Elizabeth of Baden (1779–1826)
Elizabeth of Baden (1779–1826)
German princess and empress of All the Russias. Name variations: Elizabeth Louise; Luisa of Baden; Louise of Baden; Tsarina Elizaveta; Yelizaveta Alekseyevna von Baden. Born Luisa of Baden around 1777 in the Rhine Valley of Germany; daughter of Charles Louis of Padua (b. 1755), prince of Padua and Baden, and Amalie of Hesse-Darmstadt (1754–1832); married Alexander I (1777–1825), tsar of Russia (r. 1801–1825), on October 9, 1793; children: Marie (1799–1800); Elizabeth (1806–1808).

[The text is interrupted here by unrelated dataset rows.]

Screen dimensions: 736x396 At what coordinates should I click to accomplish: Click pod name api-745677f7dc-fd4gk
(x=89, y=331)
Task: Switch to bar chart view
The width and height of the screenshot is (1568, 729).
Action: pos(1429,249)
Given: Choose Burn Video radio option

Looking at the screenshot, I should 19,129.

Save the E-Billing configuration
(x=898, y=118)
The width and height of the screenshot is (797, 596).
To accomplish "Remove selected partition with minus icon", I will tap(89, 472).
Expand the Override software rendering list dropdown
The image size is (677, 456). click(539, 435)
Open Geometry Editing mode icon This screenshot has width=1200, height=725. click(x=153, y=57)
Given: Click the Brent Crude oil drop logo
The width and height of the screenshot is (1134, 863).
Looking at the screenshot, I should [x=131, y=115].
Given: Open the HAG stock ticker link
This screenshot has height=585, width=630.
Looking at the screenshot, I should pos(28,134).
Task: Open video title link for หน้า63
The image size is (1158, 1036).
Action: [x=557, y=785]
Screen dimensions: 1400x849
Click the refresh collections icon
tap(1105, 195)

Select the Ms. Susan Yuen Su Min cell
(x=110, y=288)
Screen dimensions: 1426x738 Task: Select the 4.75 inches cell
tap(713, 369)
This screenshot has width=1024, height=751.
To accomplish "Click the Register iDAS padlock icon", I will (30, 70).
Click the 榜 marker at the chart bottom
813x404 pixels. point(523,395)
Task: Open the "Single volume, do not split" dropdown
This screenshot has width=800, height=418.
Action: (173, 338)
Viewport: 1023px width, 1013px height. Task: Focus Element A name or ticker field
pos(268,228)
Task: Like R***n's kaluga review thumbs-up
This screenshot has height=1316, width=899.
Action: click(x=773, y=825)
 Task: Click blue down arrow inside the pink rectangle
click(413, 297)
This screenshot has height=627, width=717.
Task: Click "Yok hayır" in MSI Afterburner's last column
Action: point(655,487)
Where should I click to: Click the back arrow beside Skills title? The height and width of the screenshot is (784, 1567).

In 1793, when Alexander I was 16, in 1793, his grandmother Catherine II the Great arranged his marriage to the German princess Luisa of Baden. (Luisa then appropriated the Russian name Elizaveta or Elizabeth.) In 1796, Catherine died unexpectedly, and Alexander's father Paul I then began his short and turbulent rule as tsar (1796–1801). A change in the law of succession was one of Paul's first acts (1797). No longer could nobles and courtiers conspire to determine the next tsar; the first-born male would now automatically become heir apparent. Thus, Alexander I would inherit a position that he longed to forsake. His preference would have been retirement to one of the royal estates with his new wife or life abroad in the German Rhine valley (Eliza-beth of Baden's homeland) where he could continue his studies as an amateur naturalist.
Following a successful reign, wherein he defeated Napoleon and attempted to bring constitutional reforms to his country, Alexander died of gastric fever in 1825 while visiting his wife, who was also ill, in remote Taganrob on the Sea of Azov. Since the marriage of Elizabeth of Baden and Alexander produced only two daughters who had died in infancy, by the law of succession Alexander's eldest brother Constantine was next in line for the throne. Constantine, however, abdicated his responsibilities to the next brother in line, Nicholas I.